Vibration displacement is the actual distance a measuring point moves away from its original static position. The parameter is used to detect cyclic movements in an application, such as conveyor motion or the state of the damping elements of a vibrating conveyor. Typically, vibration displacement is recorded in a frequency range below 500 Hz.

Vibration velocity v

The vibration velocity, especially the RMS value, is a good indicator of the energy acting on a machine. Unbalance, loosening, misalignment or belt issues in particular can result in an increased v-RMS. These applications typically have a frequency range of 2...1000 Hz (according to ISO 10816-3 or ISO 20816-3).

Vibration acceleration a

High-frequency broadband characteristic values such as a-peak or a-RMS are established indicators of bearing damage, rubbing, friction or cavitation.

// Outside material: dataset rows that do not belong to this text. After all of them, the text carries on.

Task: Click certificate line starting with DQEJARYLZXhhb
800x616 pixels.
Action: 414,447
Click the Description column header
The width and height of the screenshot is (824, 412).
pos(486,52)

Especially in the early stages of damage, the high-frequency acceleration peaks are not covered by the ISO 20816 frequency range. Thus, the vibration acceleration is especially useful as an early warning indicator of the short transient shock pulses resulting from incipient bearing damage or gear tooth faults.

Crest factor

A special parameter of vibration acceleration measurements is the crest factor. It is calculated by dividing the peak value by the RMS value:
Crest = a−peak / a−RMS

The crest factor is useful for evaluating bearing damage. Especially during the early stages of bearing damage, rolling elements periodically passing through pitting will cause short vibration shocks. These shock pulses will lead to an increased a-peak. However, in this phase, the a-RMS value will remain relatively small. As the damage progresses, the frequency of pitting and the intensity of the shock pulses will increase, leading to an increased a-RMS. Especially in this initial phase between high a-peak and low a-RMS values, the crest factor is a useful additional indicator for identifying bearing damage early, as the crest factor must also be high in this phase and will gradually fall with increasing a-RMS values.

Single-axis vs. multi-axis measurement

In most applications, uniaxial vibration measurement is sufficient, as the main vibration occurs in a radial direction from the shaft.
However, 3-axis measurements can have decisive advantages in terms of function, flexibility, and costs.

For example, depending on kinematics and machine construction, the stiffness of a machine can be different in intensity and characteristics in the axial, horizontal or vertical direction. 3-axis measurements provide mounting flexibility and capture all three dimensions in a targeted way, taking account of different vibration stimulations.
In addition, certain machine geometries and fault patterns considerably impact the direction of damage evolution. For example, shaft misalignments can be dominant in the axial or radial direction, or unbalance/shocks can have different predominant directions with certain machine geometries.

Natural frequency is a specific frequency of an overall system, which will cause the system to oscillate at high amplitudes even upon slight excitation. Resonance occurs when the excitation frequency, or a multiple of it, coincides with the natural frequency of the system.

An overall system has multiple natural frequencies, which means that multiple resonances can be caused by excitation. For example, an overall system consisting of an electric motor and a vibration sensor has different natural frequencies, so the acceleration signal of the sensor can contain the resonance of the motor, but also its own resonance.
The natural frequency of the system is defined by its mass and stiffness. The damping of a system determines the amplification of the excitation at a natural frequency.